GEORGETOWN LAW STUDENTS DEMAND SPACE TO CRY
Shapiro clearly wasn’t saying that other candidates would be “lesser” because they were black women. He was clearly suggesting that any other candidate would have less merit than Srinivasan. Substitute “white men” for “black women” in his tweet, and nobody would have even imagined his point was to say that white men are “lesser” by virtue of being white men.
Nonetheless, the wording was less than ideal, as the wording of tweets often is. And so even before the howls of the outrage mobs reached deafening decibels, Shapiro had withdrawn the tweet and apologized for the poor word choice.
That’s where the whole thing should have ended: no offense meant and none taken.
Instead, William Treanor, dean of the Georgetown University Law Center, joined the mob in piling on Shapiro. Unsatisfied by essentially calling Shapiro a racist (a ludicrous allegation for anyone remotely familiar with Shapiro’s body of work), Treanor placed Shapiro on “administrative leave” pending an “investigation into whether he violated our policies and expectations on professional conduct, non-discrimination, and anti-harassment.”

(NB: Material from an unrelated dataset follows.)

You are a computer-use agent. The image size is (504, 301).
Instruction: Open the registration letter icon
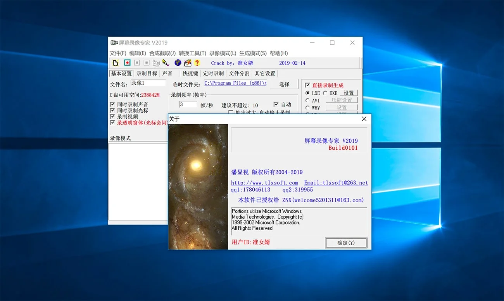click(188, 63)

Of course, Shapiro had done no such thing. Moreover, Treanor’s vapors were particularly hypocritical, considering that Georgetown took no disciplinary action in 2018 against a feminist professor who said that “entitled white men” supporting the Supreme Court nomination of Brett Kavanaugh “deserve miserable deaths while … we castrate their corpses and feed them to the swine.” In fact, Georgetown went out of its way to defend that female professor’s free-speech rights.
Yet Treanor’s investigation will continue, presumably until he can find some lame excuse for dismissing Shapiro altogether.
In mistreating Shapiro, Georgetown committed a serious affront against the wokest of his own students, even if they don’t recognize it.
Students claiming to have been hurt by Shapiro’s tweet (they weren’t) demanded catered food and a space in which to “cry” while conducting a sit-in protest. Rather than tell these students what they need to hear — “grow up” — dean of students Mitch Bailin promised to “find you space” to cry, while Treanor said the school would reimburse them for any food they ordered during the sit-in.
The deans’ response is risible and pathetic. These students attend a top university. They deserve to be treated like adults preparing for a notoriously demanding career, in which mental and emotional toughness is virtually a prerequisite. Instead, Georgetown’s deans indulge their reversion to the childishness of 6-year-olds looking to mommy for solace from the boogeyman.
The implied insult is remarkable: Law students are treated as fragile buttercups. They are not adult enough, the deans are saying, to handle a badly worded tweet without getting all verklempt. They are not adult enough to understand context and perspective. And at the very least, they are not mature enough to find a space where they can have their little pity party without an authority figure specially providing that space.
The patronizing condescension is alarming.
The ongoing, mass infantilization of students promoted by today’s therapeutic culture, not to be confused with the real benefits of professional therapy for individuals suffering from diagnosed depression or other disorders, is a plague on society. The Georgetown deans, inexcusably, are encouraging this pitiful, emotional neoteny.